Braudel carried on the Annales Historians’ goal of integrating various kinds of history in his most well-known work, ‘The Mediterranean and the Mediterranean World in the Age of Phillips II.’ He created a work that blended a broad chronological and historical sweep with a plethora of minute details, spanning the whole Mediterranean world from the Renaissance to the sixteenth century.
For him, the historical value of events (battles) and individual (action) is insignificant, but long-term political, social, economic, and geography are important.
Lucien Febvre investigated the issue of disbelief in Rabeiaic’s writings and questioned the religious beliefs of the period. He believed the 16th century was dominated by religion, with Christian belief pervading all aspects of life.
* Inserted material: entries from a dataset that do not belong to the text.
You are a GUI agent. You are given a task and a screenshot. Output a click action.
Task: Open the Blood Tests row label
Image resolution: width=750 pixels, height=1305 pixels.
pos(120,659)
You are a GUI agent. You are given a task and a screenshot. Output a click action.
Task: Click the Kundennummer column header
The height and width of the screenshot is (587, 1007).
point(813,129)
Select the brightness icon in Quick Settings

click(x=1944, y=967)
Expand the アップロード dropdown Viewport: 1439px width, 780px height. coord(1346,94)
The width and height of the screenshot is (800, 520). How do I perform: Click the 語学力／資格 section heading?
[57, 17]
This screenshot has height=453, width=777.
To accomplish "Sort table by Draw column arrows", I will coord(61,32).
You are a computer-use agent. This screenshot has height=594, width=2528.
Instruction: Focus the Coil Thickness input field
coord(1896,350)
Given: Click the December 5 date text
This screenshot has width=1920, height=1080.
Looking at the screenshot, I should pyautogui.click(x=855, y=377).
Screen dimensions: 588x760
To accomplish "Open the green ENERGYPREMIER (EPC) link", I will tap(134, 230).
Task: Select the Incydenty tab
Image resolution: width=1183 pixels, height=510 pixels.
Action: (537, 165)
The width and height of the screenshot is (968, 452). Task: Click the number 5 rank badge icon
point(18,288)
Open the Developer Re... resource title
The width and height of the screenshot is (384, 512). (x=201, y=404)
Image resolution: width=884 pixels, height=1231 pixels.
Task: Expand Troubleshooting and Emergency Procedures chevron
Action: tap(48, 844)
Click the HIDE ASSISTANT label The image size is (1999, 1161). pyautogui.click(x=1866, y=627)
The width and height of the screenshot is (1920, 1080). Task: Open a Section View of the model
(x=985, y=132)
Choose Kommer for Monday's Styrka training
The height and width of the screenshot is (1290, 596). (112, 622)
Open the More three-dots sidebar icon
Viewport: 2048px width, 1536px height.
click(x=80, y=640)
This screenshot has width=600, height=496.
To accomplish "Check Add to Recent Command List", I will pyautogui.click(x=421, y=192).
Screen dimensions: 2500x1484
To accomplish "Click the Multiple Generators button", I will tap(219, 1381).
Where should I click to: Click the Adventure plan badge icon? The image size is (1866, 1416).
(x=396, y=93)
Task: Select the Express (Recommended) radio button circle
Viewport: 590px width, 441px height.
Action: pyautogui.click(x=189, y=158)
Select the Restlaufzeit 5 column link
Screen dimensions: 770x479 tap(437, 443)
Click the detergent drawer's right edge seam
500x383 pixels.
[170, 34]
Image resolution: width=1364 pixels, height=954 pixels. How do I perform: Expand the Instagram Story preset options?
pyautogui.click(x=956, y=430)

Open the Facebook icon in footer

They were not necessarily aware of their Christian identity, but they were affected by Christian concepts in their self-concept. The twentieth century represents reason, whereas the sixteenth century represents religion.
The second phase of mind corresponded to the third period of Annals. Ladurie revived the history of mind in the 1960s. History of Mentality characterized as rather of concentrating only on elite mindset, they began researching common mentality. There was a focus on studying the interconnectedness of the classes and their mentalities.
Emmanuel Le Roy Ladurie studied the French village called Montaillau in the 14th century and used interrogation records to narrate history. He wrote on peasants and rural history of the early modern era and also climate history of the past.
Conclusion
This approach gives a new dimension for historical research on analysing any political upheavals in the Pacific or around the world, by breaking the limited nationalistic and disciplinary boundaries, expanding historians’ investigations to current events, and covering a wide variety of social, economic, and cultural phenomena.
It had a socio-economic perspective centred around ordinary people’s history; the acceptance and implementation of theoretical models of models from anthropology, geography, economics, and sociology. This was known as ‘total history’.
Author: Dr Sakul Kundra, A.HOD Department of Social Science, College of Humanities and Education, Fiji National University.